• Required work: Verbatim copy without pictures. Please print every entry as it stands.

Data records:
____________

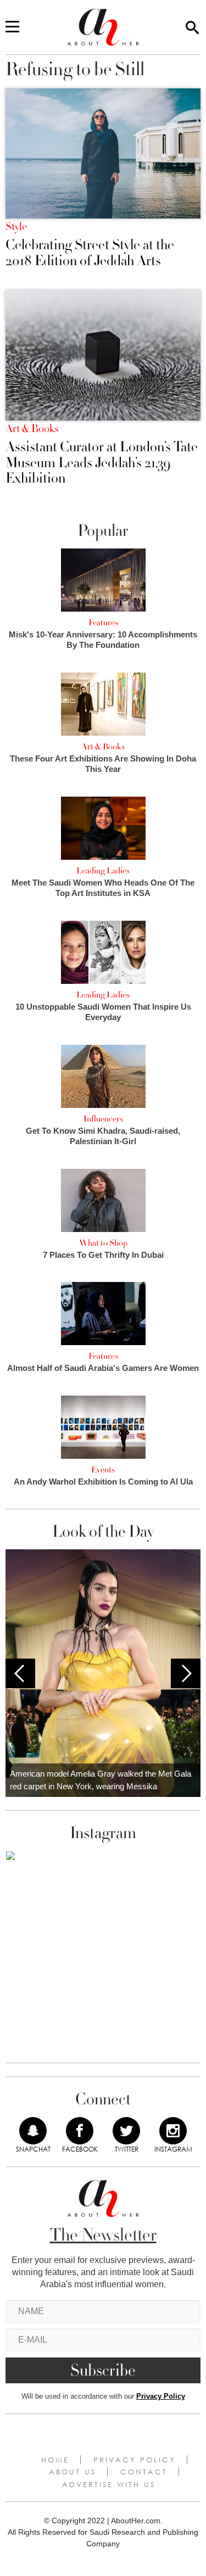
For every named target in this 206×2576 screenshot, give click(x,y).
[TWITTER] (126, 2130)
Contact (144, 2471)
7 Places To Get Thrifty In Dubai (103, 1254)
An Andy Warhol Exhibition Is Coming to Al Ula (103, 1481)
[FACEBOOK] (79, 2130)
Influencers (103, 1118)
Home (55, 2459)
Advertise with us (108, 2484)
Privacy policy (134, 2459)
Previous (20, 1673)
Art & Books (31, 429)
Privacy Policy (160, 2396)
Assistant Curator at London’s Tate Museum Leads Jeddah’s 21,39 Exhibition (101, 462)
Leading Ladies (103, 870)
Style (16, 227)
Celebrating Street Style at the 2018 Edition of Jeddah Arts (89, 252)
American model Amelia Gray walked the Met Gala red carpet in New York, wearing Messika (100, 1780)
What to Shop (103, 1242)
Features (103, 622)
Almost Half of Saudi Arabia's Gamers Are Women (103, 1368)
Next (186, 1673)
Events (103, 1469)
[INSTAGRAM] (173, 2130)
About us (72, 2471)
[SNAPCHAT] (33, 2130)
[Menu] (12, 27)
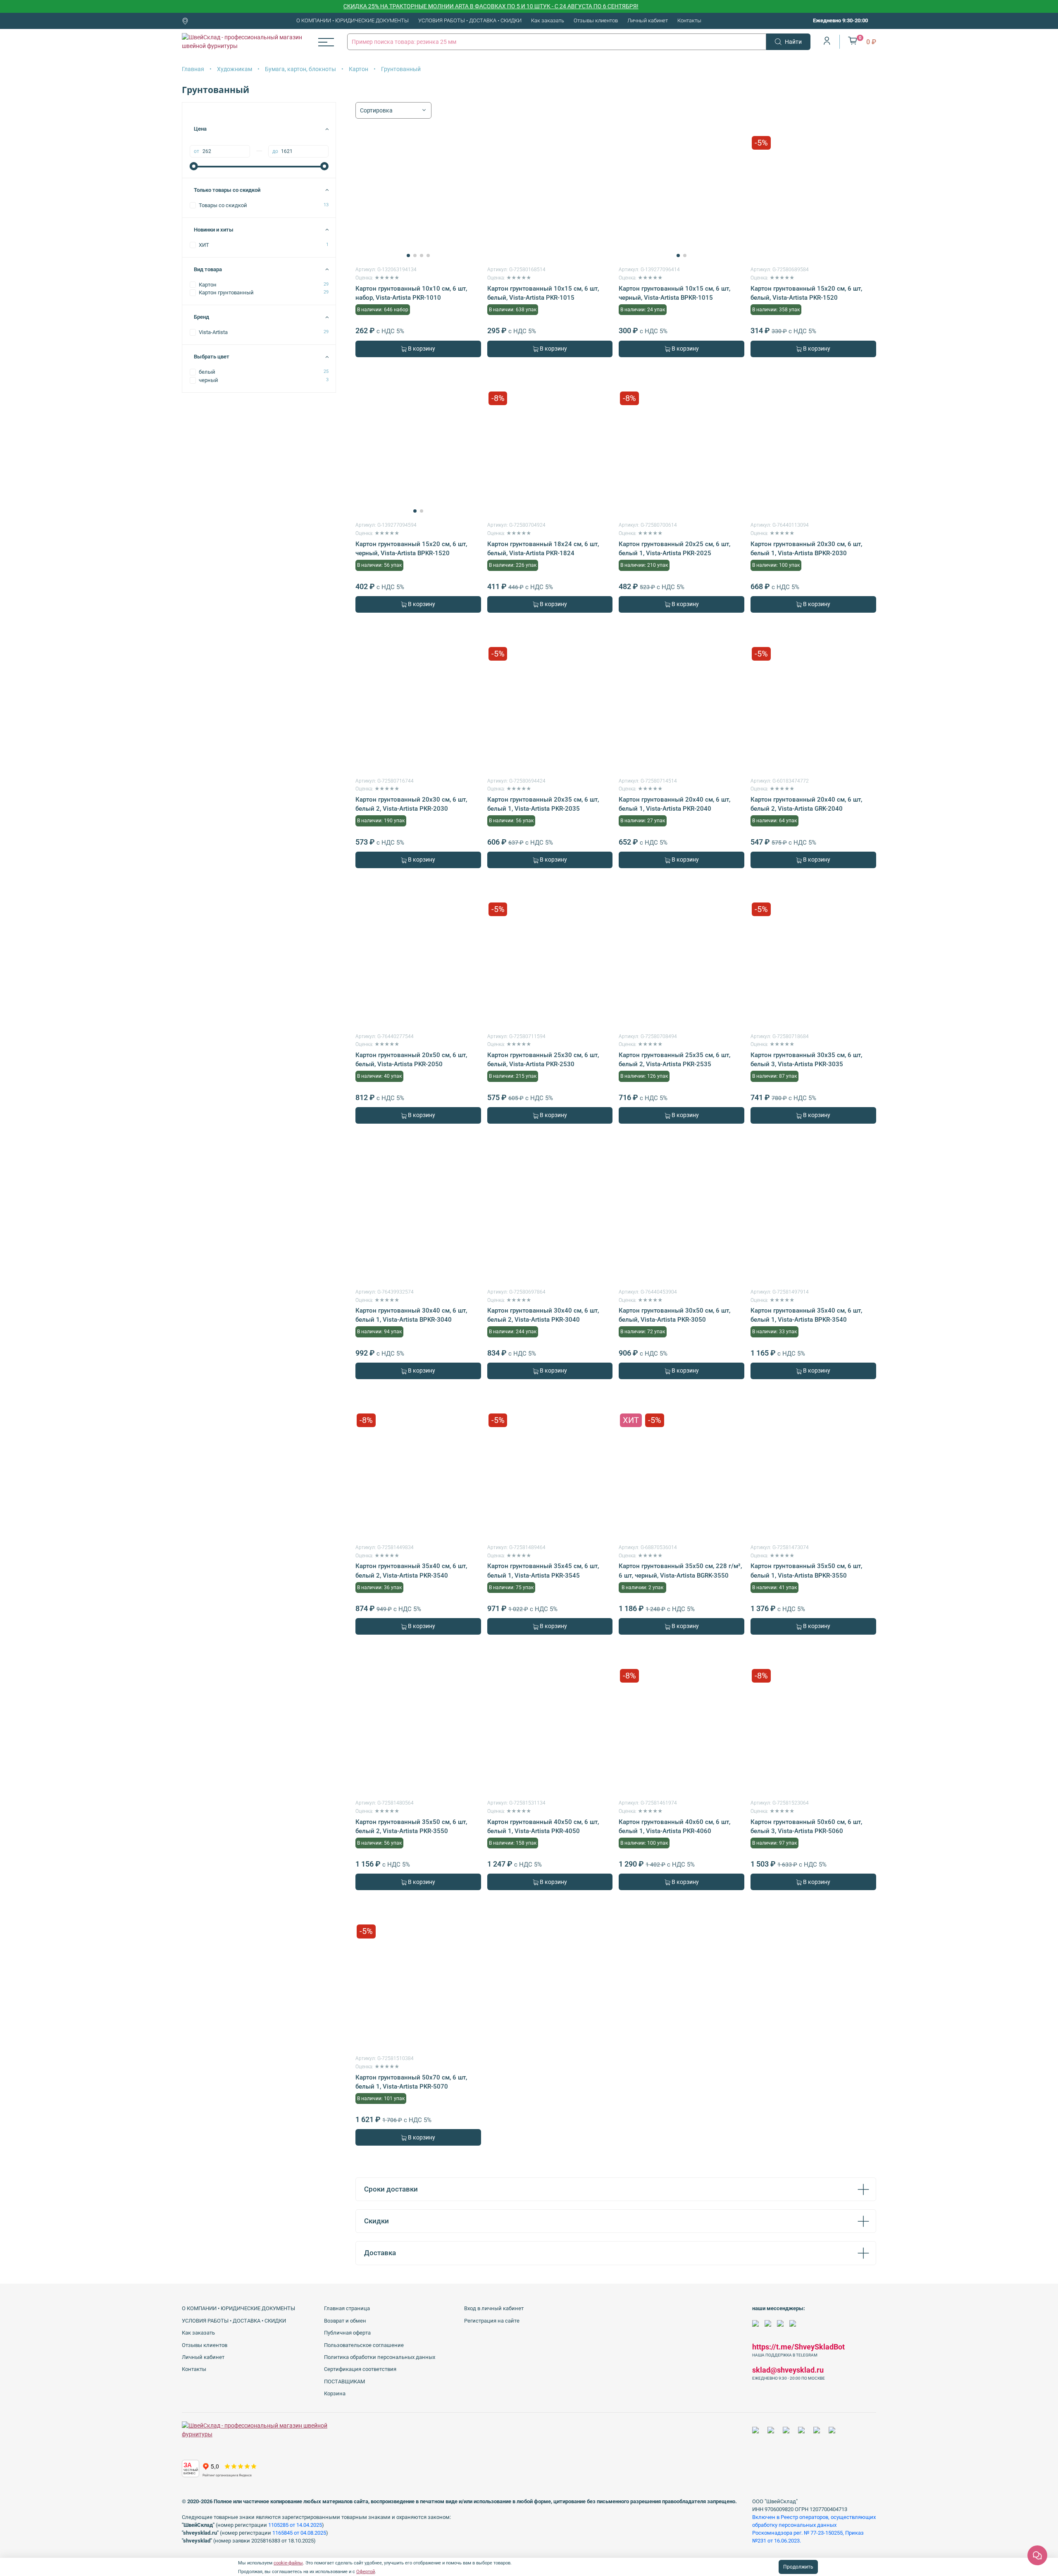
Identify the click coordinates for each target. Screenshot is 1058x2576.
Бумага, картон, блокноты (300, 69)
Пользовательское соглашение (364, 2345)
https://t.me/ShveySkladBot (798, 2346)
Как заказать (547, 20)
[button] (408, 255)
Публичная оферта (347, 2333)
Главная (193, 69)
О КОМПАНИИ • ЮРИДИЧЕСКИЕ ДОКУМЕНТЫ (352, 20)
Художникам (234, 69)
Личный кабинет (647, 20)
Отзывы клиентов (596, 20)
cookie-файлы (288, 2563)
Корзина (335, 2393)
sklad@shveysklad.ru (788, 2370)
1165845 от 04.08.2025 (299, 2533)
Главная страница (347, 2308)
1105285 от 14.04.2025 (295, 2525)
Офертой (365, 2571)
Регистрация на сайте (491, 2321)
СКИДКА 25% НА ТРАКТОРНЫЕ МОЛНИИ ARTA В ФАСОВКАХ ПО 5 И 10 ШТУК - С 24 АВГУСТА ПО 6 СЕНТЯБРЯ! (425, 6)
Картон (358, 69)
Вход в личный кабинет (494, 2308)
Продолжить (798, 2567)
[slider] (194, 166)
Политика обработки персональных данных (379, 2357)
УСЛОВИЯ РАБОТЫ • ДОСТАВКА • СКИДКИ (470, 20)
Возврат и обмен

____________

• Solution for this problem:
For every named target in this 206×2576 screenshot, give click(x,y).
[TWITTER] (126, 2130)
Contact (144, 2471)
7 Places To Get Thrifty In Dubai (103, 1254)
An Andy Warhol Exhibition Is Coming to Al Ula (103, 1481)
[FACEBOOK] (79, 2130)
Influencers (103, 1118)
Home (55, 2459)
Advertise with us (108, 2484)
Privacy policy (134, 2459)
Previous (20, 1673)
Art & Books (31, 429)
Privacy Policy (160, 2396)
Assistant Curator at London’s Tate Museum Leads Jeddah’s 21,39 Exhibition (101, 462)
Leading Ladies (103, 870)
Style (16, 227)
Celebrating Street Style at the 2018 Edition of Jeddah Arts (89, 252)
American model Amelia Gray walked the Met Gala red carpet in New York, wearing Messika (100, 1780)
What to Shop (103, 1242)
Features (103, 622)
Almost Half of Saudi Arabia's Gamers Are Women (103, 1368)
Next (186, 1673)
Events (103, 1469)
[INSTAGRAM] (173, 2130)
About us (72, 2471)
[SNAPCHAT] (33, 2130)
[Menu] (12, 27)
Identify the click coordinates for each target. Screenshot is 1058x2576.
Бумага, картон, блокноты (300, 69)
Пользовательское соглашение (364, 2345)
https://t.me/ShveySkladBot (798, 2346)
Как заказать (547, 20)
[button] (408, 255)
Публичная оферта (347, 2333)
Главная (193, 69)
О КОМПАНИИ • ЮРИДИЧЕСКИЕ ДОКУМЕНТЫ (352, 20)
Художникам (234, 69)
Личный кабинет (647, 20)
Отзывы клиентов (596, 20)
cookie-файлы (288, 2563)
Корзина (335, 2393)
sklad@shveysklad.ru (788, 2370)
1165845 от 04.08.2025 (299, 2533)
Главная страница (347, 2308)
1105285 от 14.04.2025 (295, 2525)
Офертой (365, 2571)
Регистрация на сайте (491, 2321)
СКИДКА 25% НА ТРАКТОРНЫЕ МОЛНИИ ARTA В ФАСОВКАХ ПО 5 И 10 ШТУК - С 24 АВГУСТА ПО 6 СЕНТЯБРЯ! (425, 6)
Картон (358, 69)
Вход в личный кабинет (494, 2308)
Продолжить (798, 2567)
[slider] (194, 166)
Политика обработки персональных данных (379, 2357)
УСЛОВИЯ РАБОТЫ • ДОСТАВКА • СКИДКИ (470, 20)
Возврат и обмен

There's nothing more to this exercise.